For patients with type 2 diabetes mellitus (T2DM) who continue to experience postmeal hyperglycemia while receiving metformin monotherapy, adjusting medication timing may improve glycemic control without increasing treatment intensity. In a randomized crossover study published in Diabetes, Obesity and Metabolism, immediate-release metformin taken before meals lowered postmeal glucose excursions more effectively than administration immediately after meals.

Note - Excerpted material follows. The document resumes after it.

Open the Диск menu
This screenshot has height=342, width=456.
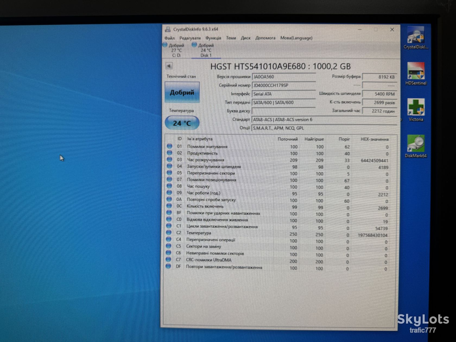(x=246, y=38)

The trial evaluated adults receiving metformin monotherapy and enrolled 22 women, of whom 20 were analyzed. Mean age was 49.5 ± 9.7 years, mean body mass index (BMI) was 29.1 ± 5.0 kg/m², and mean glycated hemoglobin (HbA1c) was 7.0% ± 0.3%. Participants were randomly assigned to take immediate-release metformin either 30 to 60 minutes before meals or immediately after meals for 4 weeks, then crossed over to the alternate regimen for an additional 4 weeks.
Standardized mixed-meal tests with glucose and insulin measurements were performed, and fructosamine was measured at baseline and at the end of each treatment phase. Continuous glucose monitoring (CGM) was applied to all participants during the last week of each intervention period. Data were analyzed using multilevel mixed-effects linear regression and reported as mean ± standard deviation or estimated mean with 95% confidence intervals.

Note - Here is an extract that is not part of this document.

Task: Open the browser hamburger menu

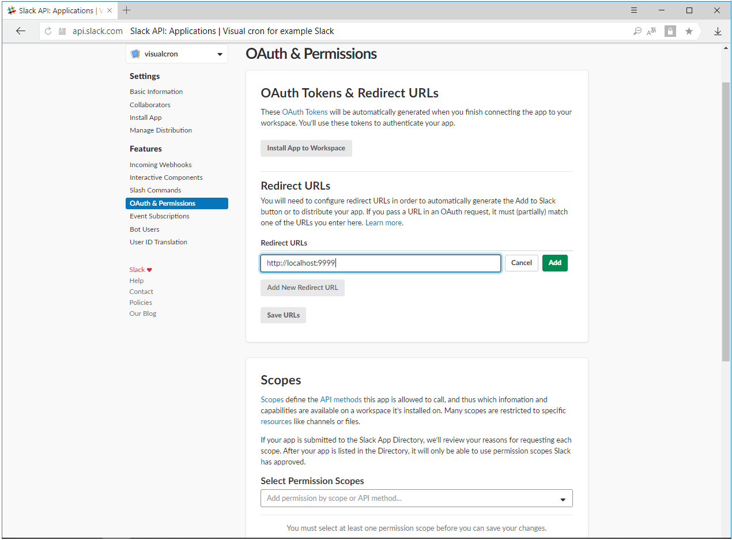Action: 634,10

The primary endpoint was postmeal glucose response during the standardized mixed meal. Premeal dosing significantly reduced glucose incremental area under the curve (iAUC) at 0 to 1 hour versus postmeal dosing (31.4 [95% CI, 23.8-38.9] vs 38.3 [30.8-45.9] mg/dL·h; P=0.034). Glucose iAUC at 0 to 2 hours was also lower with premeal administration (79.1 [57.9-100.3] vs 96.3 [75.1-117.5] mg/dL·h; P=0.035).

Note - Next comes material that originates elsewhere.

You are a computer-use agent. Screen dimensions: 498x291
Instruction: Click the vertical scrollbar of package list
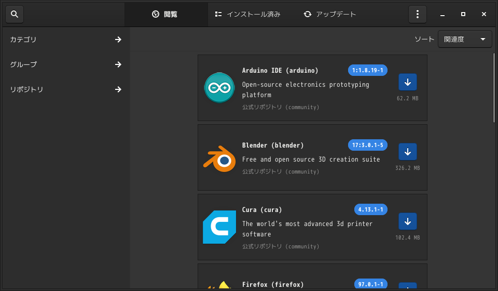[x=494, y=88]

CGM findings were consistent with meal-test results. Premeal dosing lowered glucose iAUC at 0 to 1 hour (17.4 [13.5-21.3] vs 22.7 [18.8-26.6]; P<0.001), 0 to 2 hours (54.5 [46.1-63.0] vs 69.6 [61.1-78.0]; P<0.001), and 0 to 3 hours (78.5 [66.3-90.7] vs 95.9 [83.6-108.2]; P=0.008).
Secondary analyses showed no between-group differences in fructosamine or insulin levels. The findings suggest that taking immediate-release metformin before meals may be a practical strategy for individuals with predominant postmeal hyperglycemia.